::: Data records :::

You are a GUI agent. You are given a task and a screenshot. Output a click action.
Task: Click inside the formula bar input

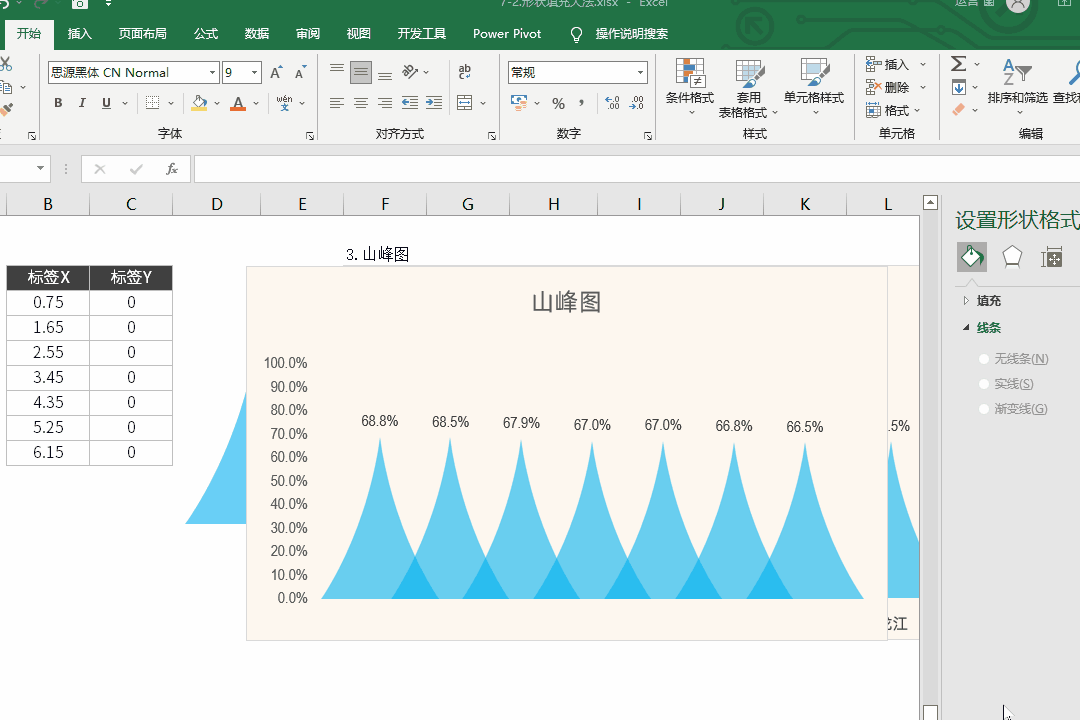point(560,169)
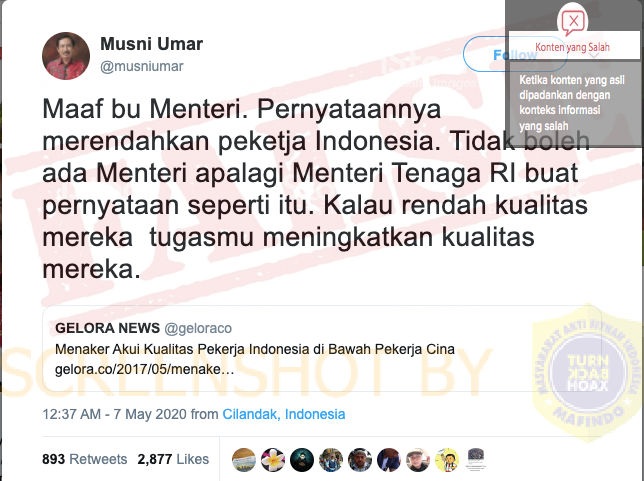
Task: Open the liker avatar of man in white cap
Action: point(418,460)
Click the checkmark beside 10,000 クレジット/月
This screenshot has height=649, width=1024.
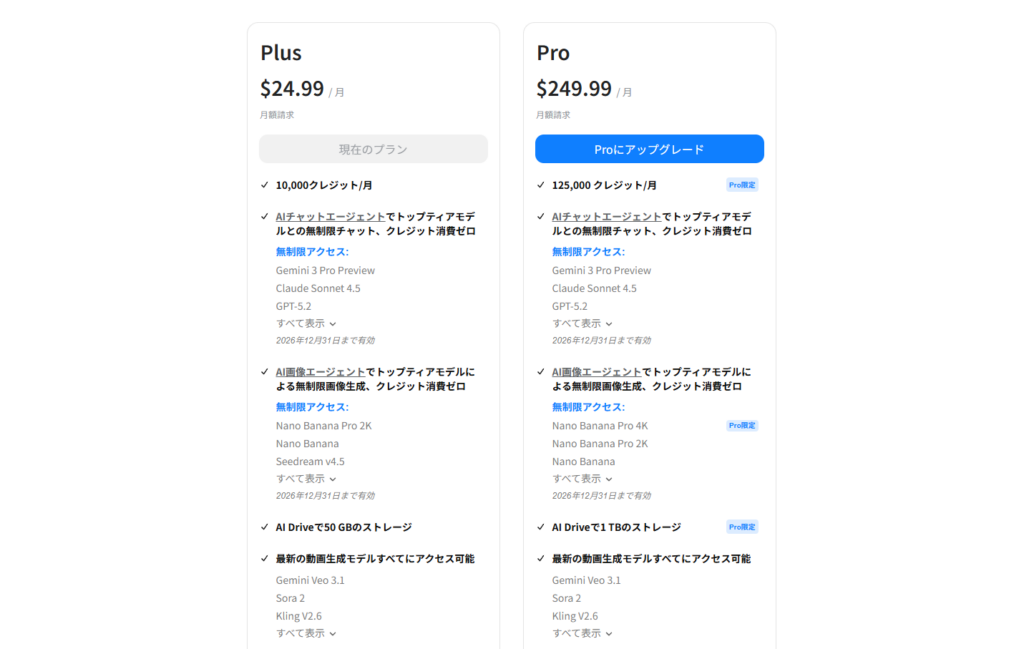point(265,184)
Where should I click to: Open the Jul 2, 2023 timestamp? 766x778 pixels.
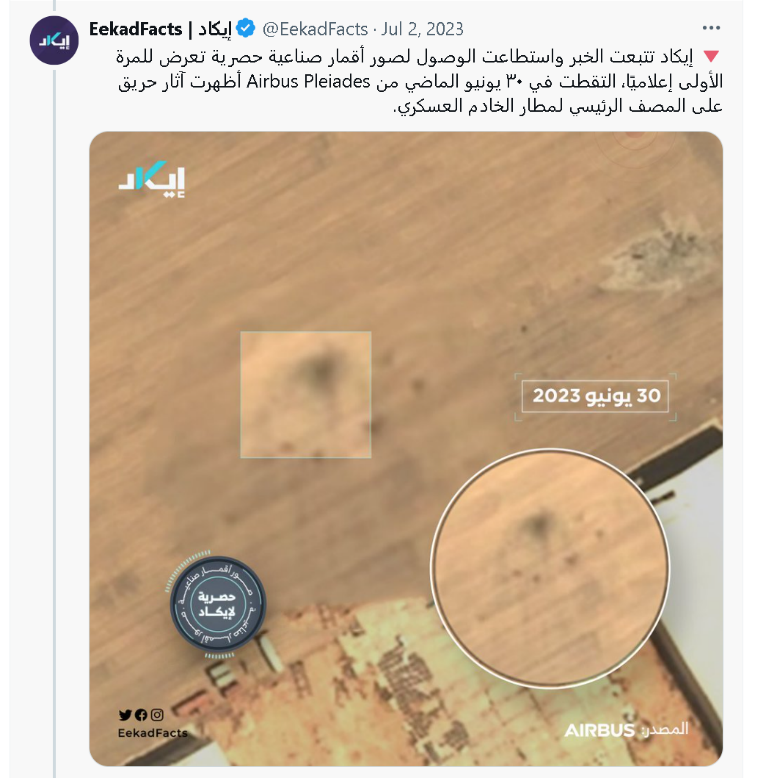422,29
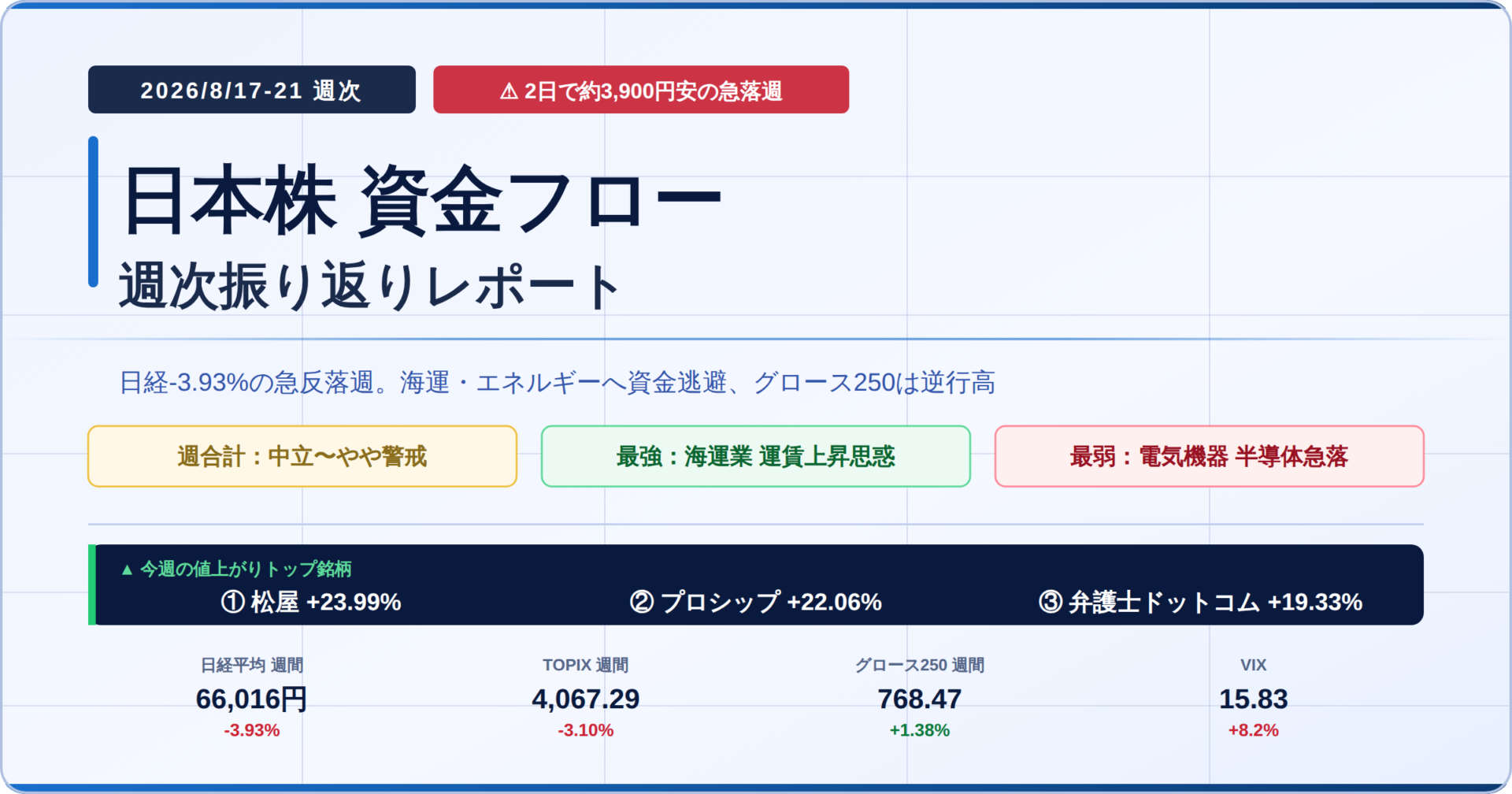
Task: Select the red 最弱：電気機器 半導体急落 card
Action: 1210,456
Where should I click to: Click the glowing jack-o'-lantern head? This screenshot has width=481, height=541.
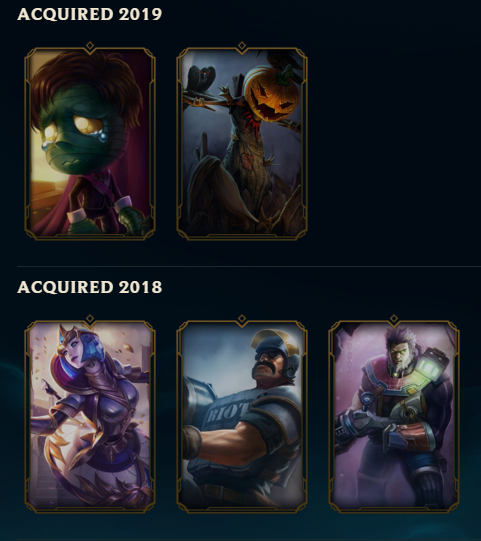pyautogui.click(x=272, y=94)
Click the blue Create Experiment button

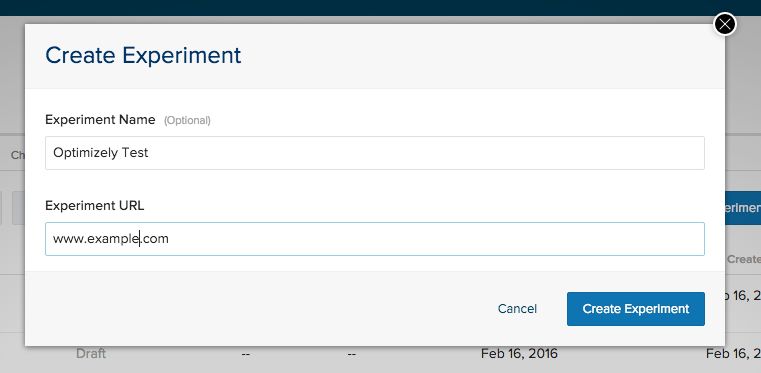click(636, 309)
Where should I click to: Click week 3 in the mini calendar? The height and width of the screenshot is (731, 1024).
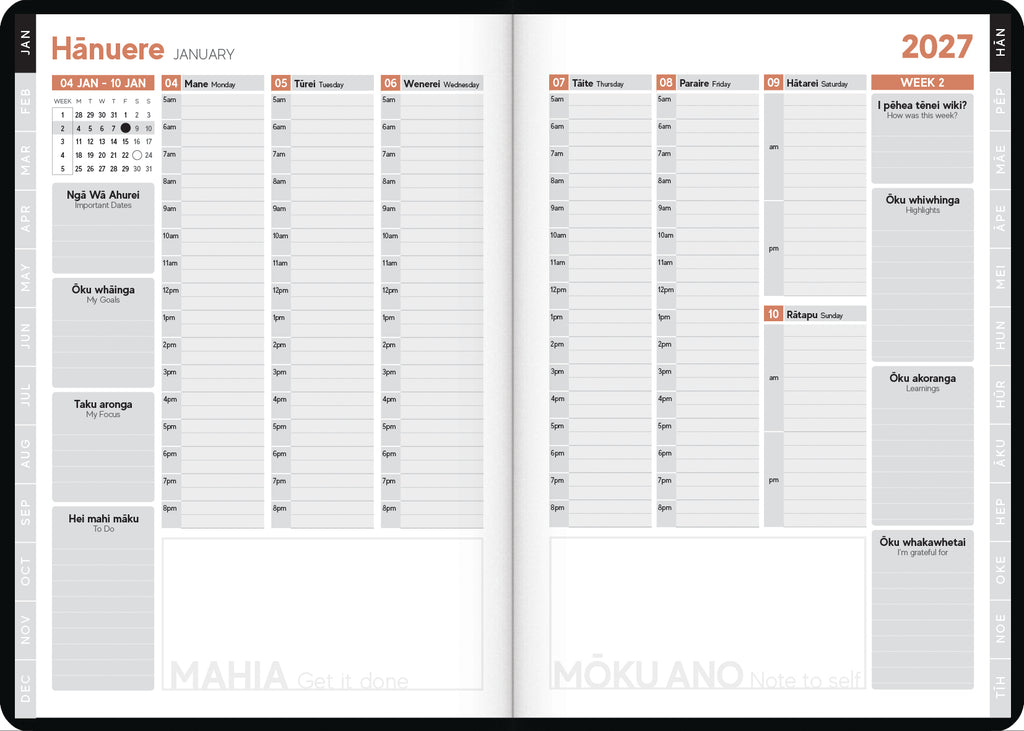[x=63, y=142]
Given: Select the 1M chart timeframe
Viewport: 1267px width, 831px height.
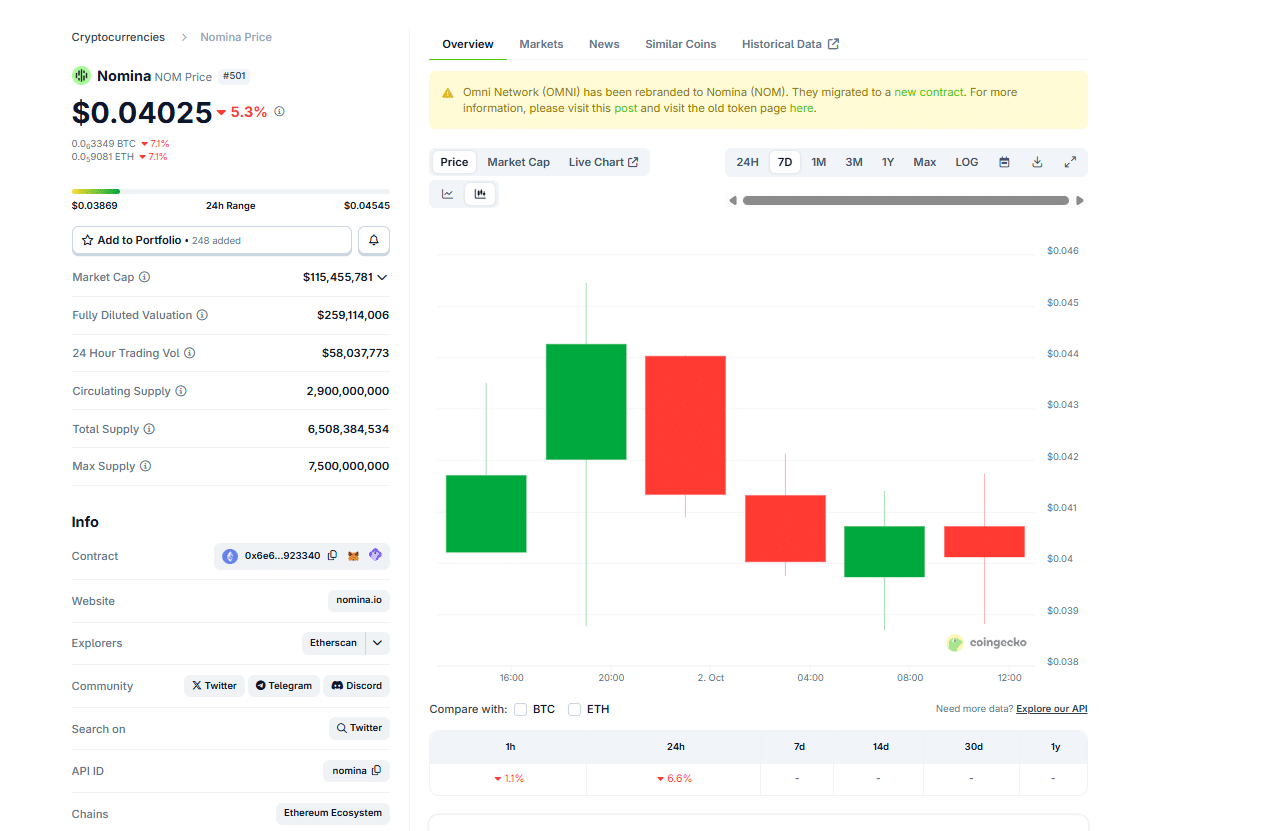Looking at the screenshot, I should pyautogui.click(x=819, y=161).
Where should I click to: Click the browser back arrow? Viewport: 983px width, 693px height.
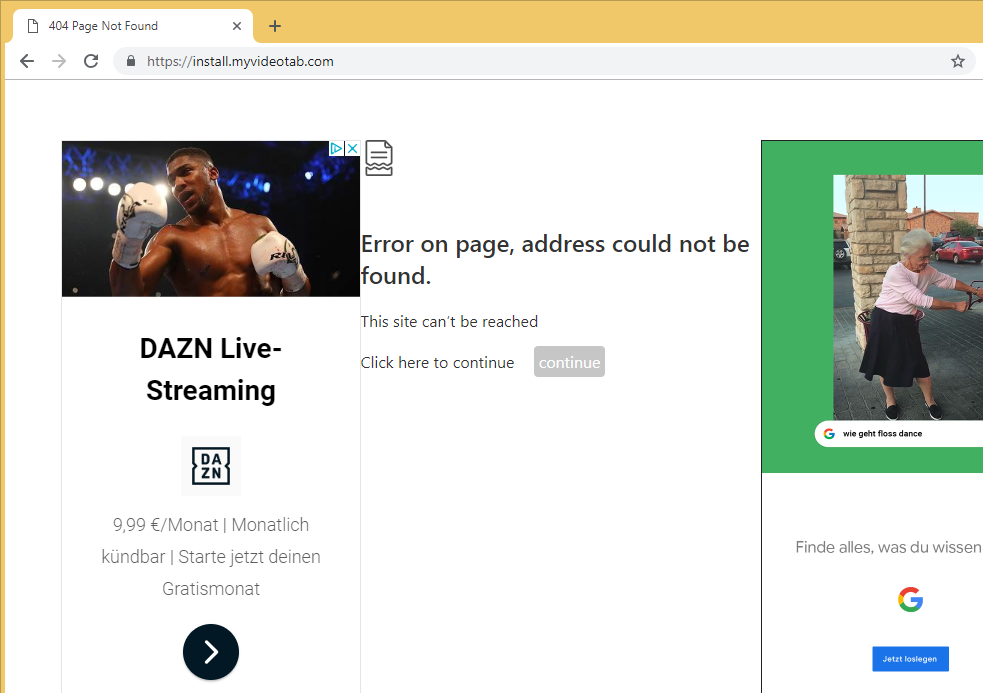[x=27, y=61]
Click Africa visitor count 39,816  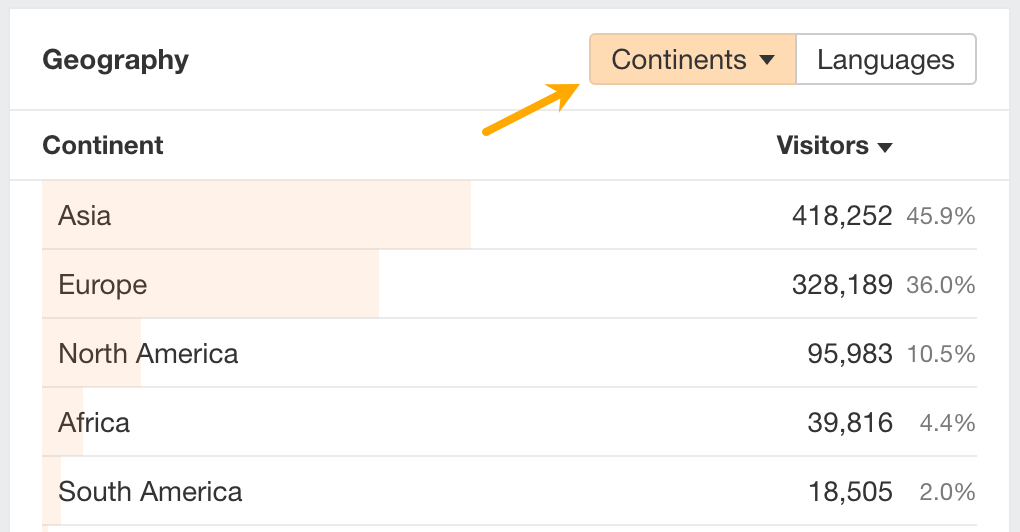coord(850,423)
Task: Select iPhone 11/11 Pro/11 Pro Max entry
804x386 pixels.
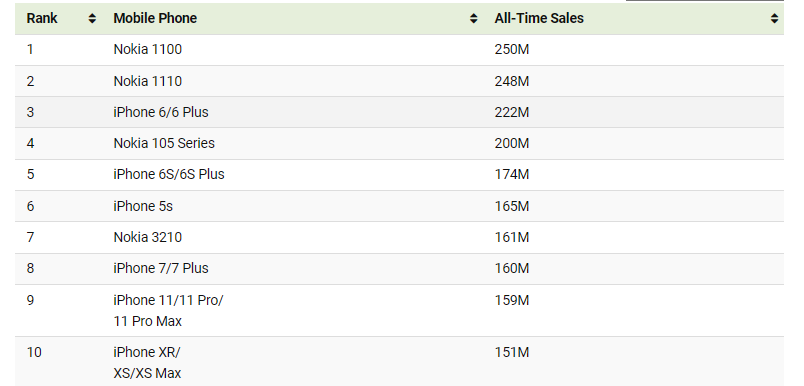Action: pyautogui.click(x=168, y=311)
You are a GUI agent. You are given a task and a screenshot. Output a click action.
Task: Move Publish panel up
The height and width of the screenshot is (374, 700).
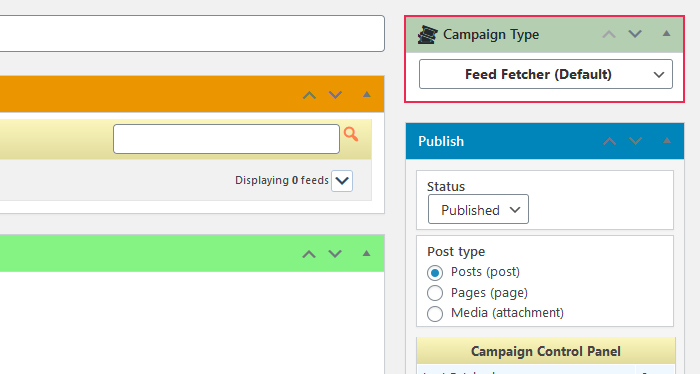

:::

Task requirements: Exactly as written, restate the lines from the one that contains "Task: Select iPhone" through the final line of the data, both ends included, but leave out the pictures.

Completed task:
Task: Select iPhone 11/11 Pro/11 Pro Max entry
804x386 pixels.
Action: pyautogui.click(x=168, y=311)
You are a GUI agent. You are given a task and a screenshot. Output a click action.
Task: Move Publish panel up
The height and width of the screenshot is (374, 700).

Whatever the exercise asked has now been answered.